Vos consignes: Recopiez à l'identique le passage de la critique du film qui commence aux mots « Au point de » et s'arrête après « dialogue avec elle. ».

Sidonie au JaponSidonie (Isabelle Huppert), écrivaine française renommée, est invitée au Japon à l’occasion de la réimpression de son premier roman. Elle y va un peu à reculons, pas très enthousiaste à l’idée de se retrouver seule dans un pays qui lui est totalement étranger. C’est peut-être pour cela qu’elle arrive un peu en retard à l’aéroport, espérant secrètement rater son vol. Mais l’avion ayant été retardé, elle n’a pas d’autre choix que de se rendre à Osaka, où l’attend son éditeur, Kenzo Mizoguchi. A première vue, rien ne les unit vraiment. Il est timide, taiseux et calme. Elle est exubérante, volubile et remuante. Ils vont devoir cohabiter quelques jours, pour les besoins de la tournée de l’écrivaine. Entre lectures, interviews et séances de dédicaces, Mizoguchi l’emmène à la découverte de son pays, de temples en lieux emblématiques. Ils apprennent peu à peu à se connaître, s’apprécier et se trouver plus de points communs qu’ils ne le pensaient.
Au point de nouer une relation sentimentale? Rien n’est moins sûr… Car très vite, une autre “personne” vient s’immiscer entre eux. Les guillemets s’imposent car il s’agit… d’un fantôme. Celui d’Antoine, l’ancien compagnon de Sidonie, décédé il y a quelques années. Au début, le spectre reste assez discret, se contentant d’une ou deux apparitions fugaces, mais plus Sidonie se laisse gagner par l’atmosphère des lieux, plus il ose s’approcher, jusqu’à renouer le dialogue avec elle.

Sur cette trame évoquant aussi bien le Lost in translation de Sofia Coppola, pour la rencontre de ces deux êtres solitaires et tourmentés, que Ghost, pour le fantôme aidant son ancienne femme à prendre un nouveau départ, Elise Girard signe un film très personnel et intime, oscillant constamment entre comédie et drame, fantaisie et poésie, comme pour accompagner la rencontre de ces deux personnages principaux aux tempéraments opposés, et décrire cette période de transition entre un deuil et un nouveau départ. De ce fait, Sidonie au Japon est une oeuvre funambule, constamment en équilibre, qui prend son temps pour avancer, pas à pas, et dérouler sa jolie partition.

Données brutes:
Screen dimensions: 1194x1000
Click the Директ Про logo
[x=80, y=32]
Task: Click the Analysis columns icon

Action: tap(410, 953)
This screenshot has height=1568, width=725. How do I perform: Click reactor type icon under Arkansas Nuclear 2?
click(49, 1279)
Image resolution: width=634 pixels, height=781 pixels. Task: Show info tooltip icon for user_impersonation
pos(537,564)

Résultat de la tâche:
Au point de nouer une relation sentimentale? Rien n’est moins sûr… Car très vite, une autre “personne” vient s’immiscer entre eux. Les guillemets s’imposent car il s’agit… d’un fantôme. Celui d’Antoine, l’ancien compagnon de Sidonie, décédé il y a quelques années. Au début, le spectre reste assez discret, se contentant d’une ou deux apparitions fugaces, mais plus Sidonie se laisse gagner par l’atmosphère des lieux, plus il ose s’approcher, jusqu’à renouer le dialogue avec elle.